Pioneira na experimentação de linguagens na arte, Anna Bella Geiger em Brasil nativo/ Brasil alienígena se apropria de nove fotografias jornalísticas e antropológicas de indígenas brasileiros impressas em postais. De modo irônico e intencionalmente falseado, a artista reproduz estas cenas e organiza-as em pares contrapostos, apresentados em cartelas de plástico, como souvenirs para turistas vendidos em bancas de jornal. Nessa provocação, Geiger desestabiliza estereótipos ligados à ideia do brasileiro e, ainda, à própria definição da arte, aqui conduzida como apropriação, performance e conceito — afastada do artesanal. Ao inscrever imagens do "nativo" na arte e ironizar a cultura urbana "alienígena" (de que a própria artista faz parte), desafia-se os próprios princípios da cultura de massa, cujas imagens desvalorizam a diferença. Em contraposição ao enquadramento de indígenas diante de uma oca, a artista posa com mulheres de sua família e agregadas, em sua varanda, com as construções de um bairro carioca ao fundo. Geiger repete em cada postal gestos das culturas originárias, mas em trajes urbanos, misturados com cocares, arcos e flechas. Indiretamente, porém, a artista menciona algo que as imagens não revelam, como ao portar uma sacola do supermercado Mar e Terra, palavras-chave na história colonial, que tocam, ainda, na dilacerante disputa territorial no Brasil. Se uma índia sorri diante do espelho, a artista contempla seu reflexo num lago de jardim, como Narciso, incapaz de amar o diverso — capturado pela própria imagem refletida na água. O jogo de semelhanças e diferenças, ainda que caricato, nos ilude brevemente. O mesmo acontece quando acreditamos que postais revelam o âmago da cultura tribal amazônica. Nestes registros talvez vejamos, porém, apenas o reflexo de nossa própria face.

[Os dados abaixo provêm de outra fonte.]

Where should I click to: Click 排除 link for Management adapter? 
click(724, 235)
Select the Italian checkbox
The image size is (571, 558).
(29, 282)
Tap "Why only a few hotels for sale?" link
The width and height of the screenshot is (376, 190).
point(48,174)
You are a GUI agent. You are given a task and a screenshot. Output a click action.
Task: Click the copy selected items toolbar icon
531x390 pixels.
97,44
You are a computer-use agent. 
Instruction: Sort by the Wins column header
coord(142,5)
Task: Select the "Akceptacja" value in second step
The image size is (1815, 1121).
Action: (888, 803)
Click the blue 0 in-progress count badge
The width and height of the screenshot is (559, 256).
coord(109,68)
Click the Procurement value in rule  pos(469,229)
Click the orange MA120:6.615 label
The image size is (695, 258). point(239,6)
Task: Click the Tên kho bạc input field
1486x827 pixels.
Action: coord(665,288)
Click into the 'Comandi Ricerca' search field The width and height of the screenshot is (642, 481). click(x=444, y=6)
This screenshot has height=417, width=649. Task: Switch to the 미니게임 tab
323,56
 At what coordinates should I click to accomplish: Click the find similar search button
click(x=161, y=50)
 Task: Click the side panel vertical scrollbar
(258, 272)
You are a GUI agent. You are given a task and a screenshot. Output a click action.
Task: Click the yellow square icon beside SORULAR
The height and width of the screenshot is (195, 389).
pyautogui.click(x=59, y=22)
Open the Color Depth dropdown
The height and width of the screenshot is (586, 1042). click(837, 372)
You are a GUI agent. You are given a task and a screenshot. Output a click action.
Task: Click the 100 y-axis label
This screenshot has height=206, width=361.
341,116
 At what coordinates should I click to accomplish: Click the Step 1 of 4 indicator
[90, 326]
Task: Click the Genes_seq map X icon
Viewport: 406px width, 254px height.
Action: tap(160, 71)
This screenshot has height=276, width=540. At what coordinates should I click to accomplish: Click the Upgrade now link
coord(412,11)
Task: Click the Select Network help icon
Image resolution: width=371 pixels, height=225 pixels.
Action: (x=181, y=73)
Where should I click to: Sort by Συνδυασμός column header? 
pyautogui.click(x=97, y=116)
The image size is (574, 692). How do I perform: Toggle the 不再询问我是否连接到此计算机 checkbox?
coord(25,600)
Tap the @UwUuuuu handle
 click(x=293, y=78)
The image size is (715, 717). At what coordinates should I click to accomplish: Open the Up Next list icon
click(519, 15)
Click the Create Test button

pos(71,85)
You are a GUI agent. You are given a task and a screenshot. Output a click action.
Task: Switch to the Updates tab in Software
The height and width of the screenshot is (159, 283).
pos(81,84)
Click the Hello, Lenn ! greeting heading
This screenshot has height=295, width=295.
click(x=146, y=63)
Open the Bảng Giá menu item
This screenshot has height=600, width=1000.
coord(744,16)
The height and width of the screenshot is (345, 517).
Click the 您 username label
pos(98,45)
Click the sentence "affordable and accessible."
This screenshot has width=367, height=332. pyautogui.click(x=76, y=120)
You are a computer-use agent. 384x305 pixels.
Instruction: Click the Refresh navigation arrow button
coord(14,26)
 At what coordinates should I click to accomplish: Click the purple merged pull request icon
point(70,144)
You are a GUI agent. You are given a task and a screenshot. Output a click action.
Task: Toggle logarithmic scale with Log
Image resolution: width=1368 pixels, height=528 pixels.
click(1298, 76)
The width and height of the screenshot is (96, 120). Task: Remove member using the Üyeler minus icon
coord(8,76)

— Luiza Interlenghi, professora do Departamento de Artes, PUC-RJ, 2020

Fonte: Instagram @masp 16.10.2020




Por Fernanda Lopes
Em sete décadas de atuação como artista e professora, Anna Bella Geiger é um nome fundamental para a arte contemporânea brasileira, com uma produção dedicada em boa parte à discutir criticamente questões ainda muito atuais, como a história e a realidade social do país, incluindo nosso passado colonial, a ideia de identidade nacional, e a representação dos povos indígenas, muitas vezes marcada por uma perspectiva autobiográfica. Na fotoperformance Brasil nativo/Brasil alienígena vemos nove pares de imagens: de um lado, uma coleção de cartões-postais comprados pela artista em uma banca de jornal mostra cenas cotidianas e rituais de indígenas de diferentes etnias. Do outro lado, a artista reencena ela mesma, com filhas e amigas, as mesmas situações, no Rio de Janeiro. Colocadas lado a lado, as imagens criam ao mesmo tempo situações que oscilam entre o espelhamento e a oposição. Talvez nesse sentido uma das duplas mais importantes seja a que a índia se vê refletida em um espelho, enquanto a artista observa seu reflexo em um lago—uma referência à descoberta/vaidade do mito de Narciso. A ideia de um “Brasil nativo”—genuíno, puro e exótico—foi muito exaltada entre os anos 1960 e 1980, no discurso de brasilidade da Ditadura Civil-Militar ao mesmo tempo em que na prática a população indígena era, mais uma vez, ameaçada pelo Estado. É dentro desse contexto que a obra de Geiger, e de outros artistas nesse período, se apresenta como um tensionamento entre imagem e prática que percorre a história de construção da ideia de brasilidade. Completa o trabalho a epígrafe, escrita à mão, abaixo da sequência de imagens: “…com o meu despreparo como homem primitivo”.